To teach his students the lessons he has learned in the medical device industry, he started Messiah Medco, a simulated med tech company with standard operating procedures and employees (aka students).

 “On the first day of ENGR 432 (Design of Medical Devices), I welcome students to Messiah Medco and inform them that they will be forming teams to develop the next line of Class II medical products at Messiah Medco, under formal FDA design controls,” he said. “By the end of the semester, teams have performed market research, intellectual property analysis, concept generation, risk assessment, engineering design, fabrication, and verification and validation activities.

This work results in a functional prototype and an FDA-compliant design history file that could be used to support FDA approval of the product.

At Messiah, he also works on projects in the Collaboratory that he couldn’t work on in industry because they wouldn’t be considered lucrative from a business standpoint despite their potential impact for good in the world.

“The Collaboratory is a magical place where engineering students, professors, external engineers and  clinical professionals work together to address worthy causes with technology.
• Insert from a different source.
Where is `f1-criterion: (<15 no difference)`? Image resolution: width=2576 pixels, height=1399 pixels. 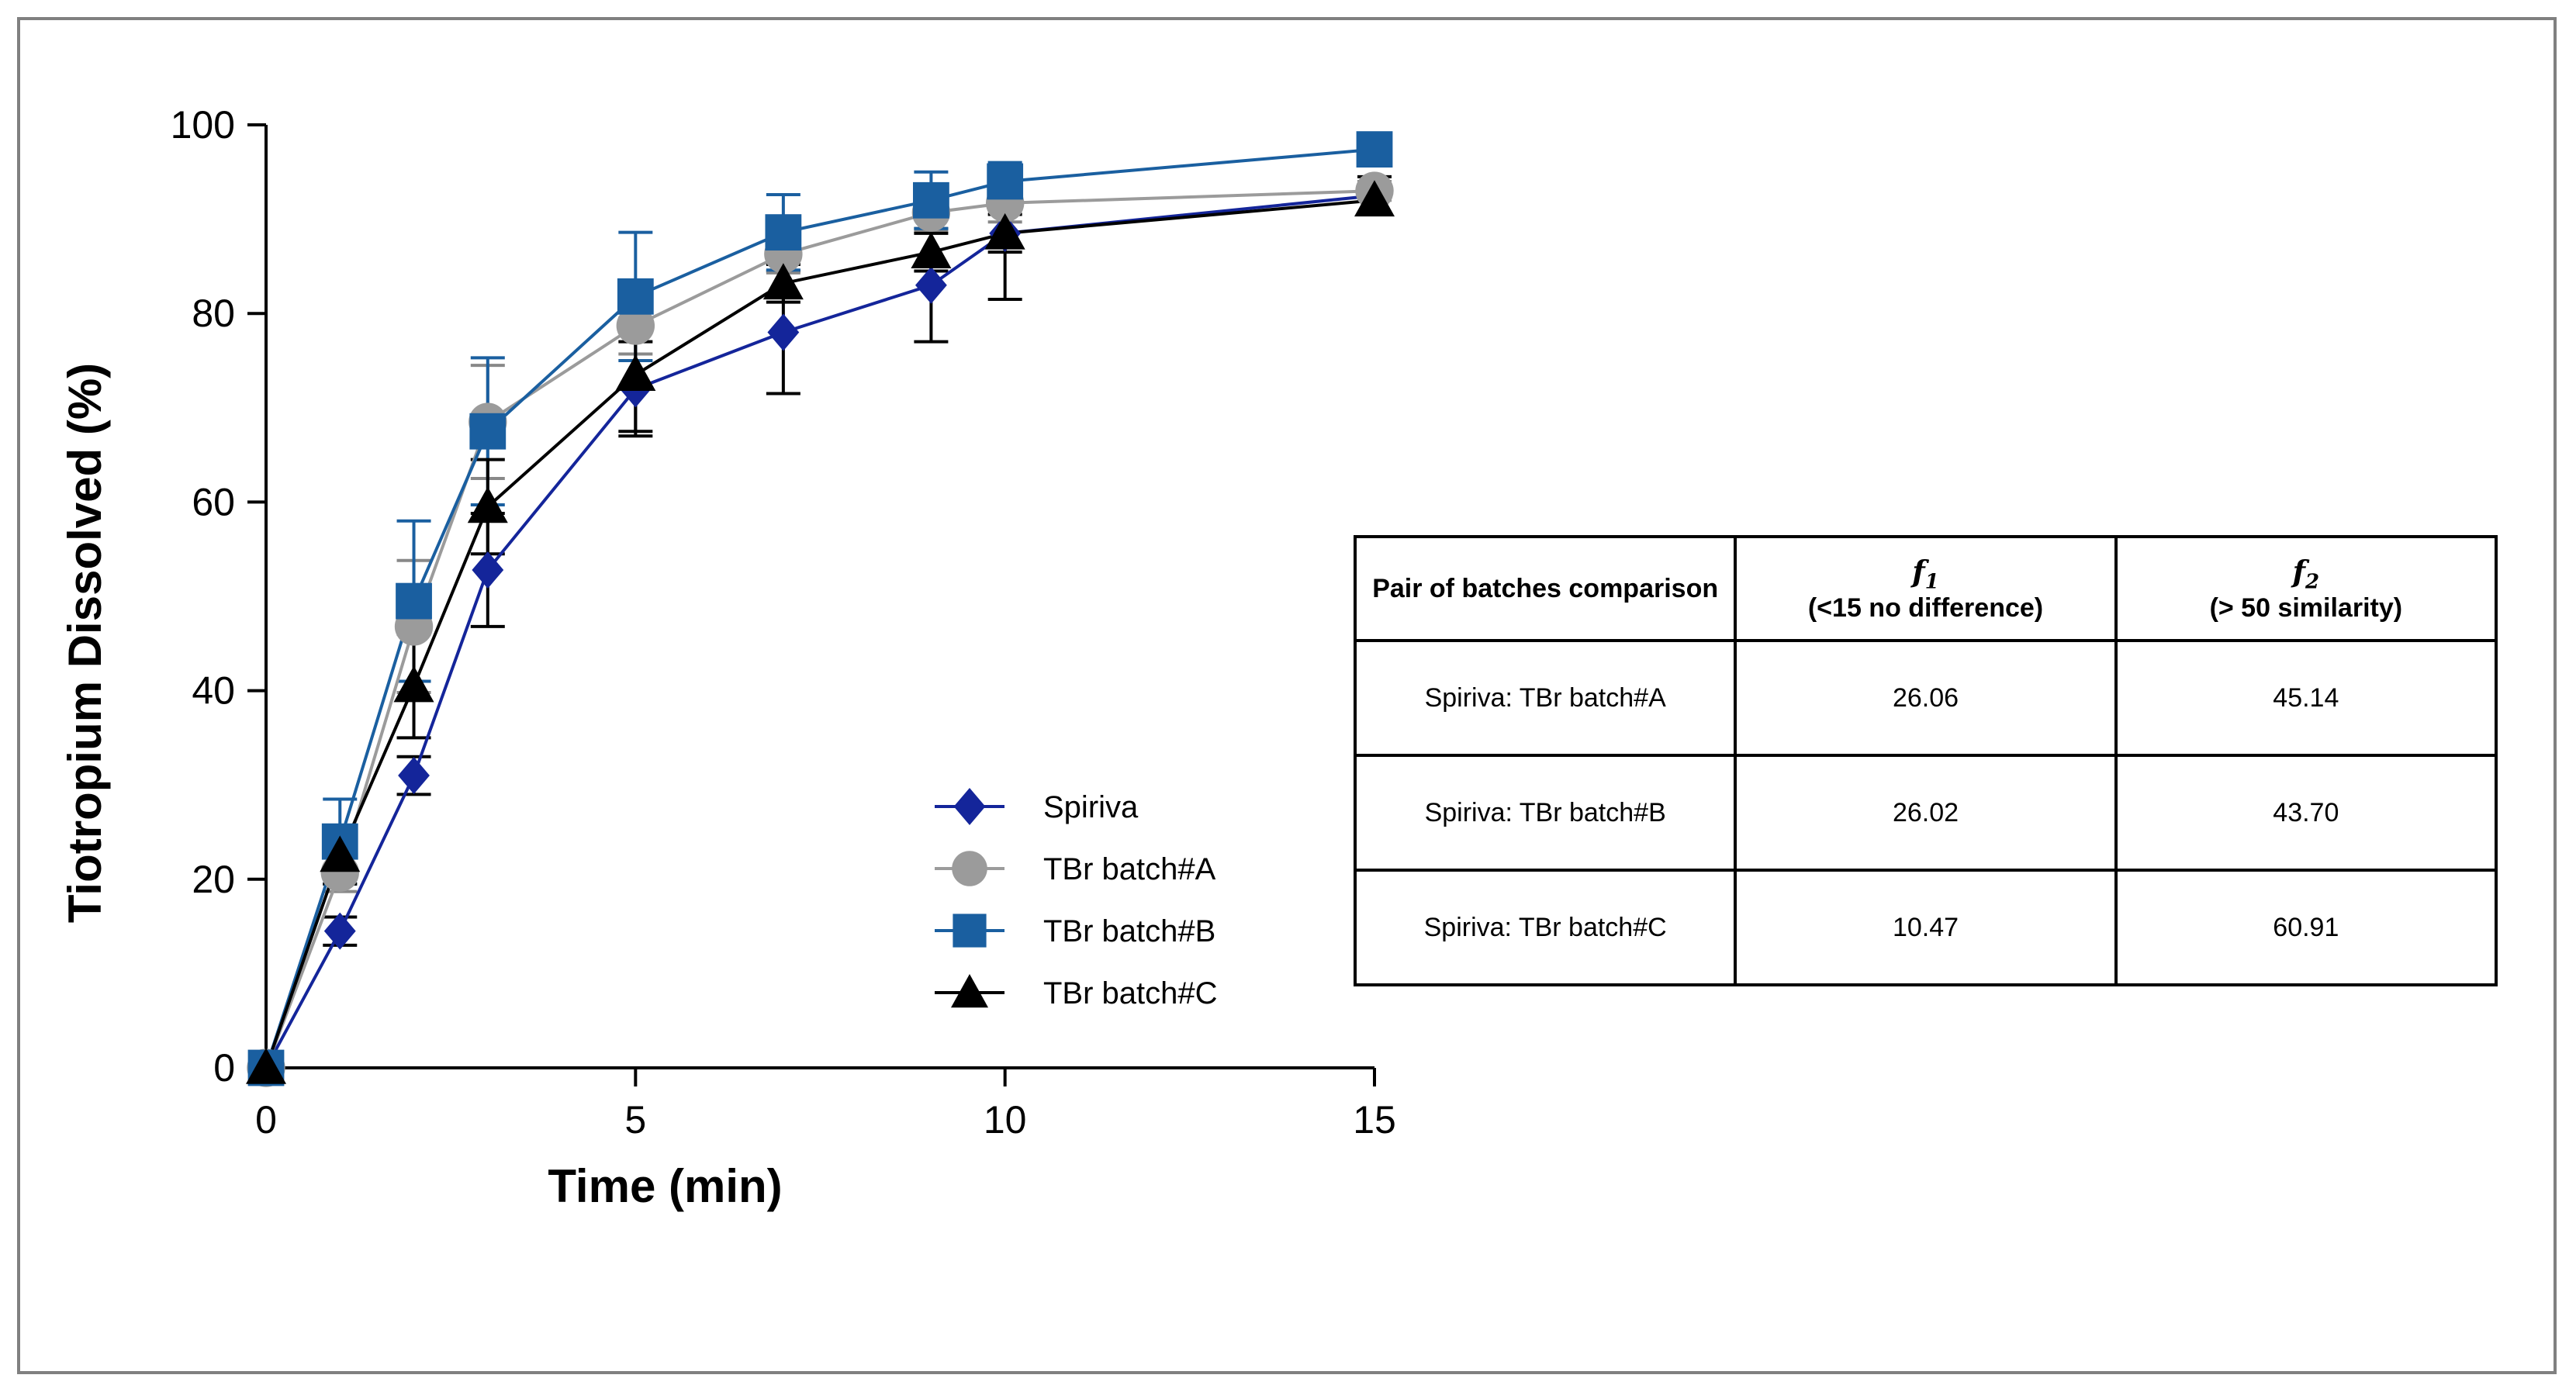 f1-criterion: (<15 no difference) is located at coordinates (1925, 608).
For students, there could be no more valuable way to gain real engineering experience before graduation. For me, it has become an opportunity for continuing research while offering students the opportunity to engage in ways that often become available only to graduate students at other universities,” he said.

Through these amazing professors, students have the opportunity to learn from corporate experts living out their faith. It’s a win-win for all involved.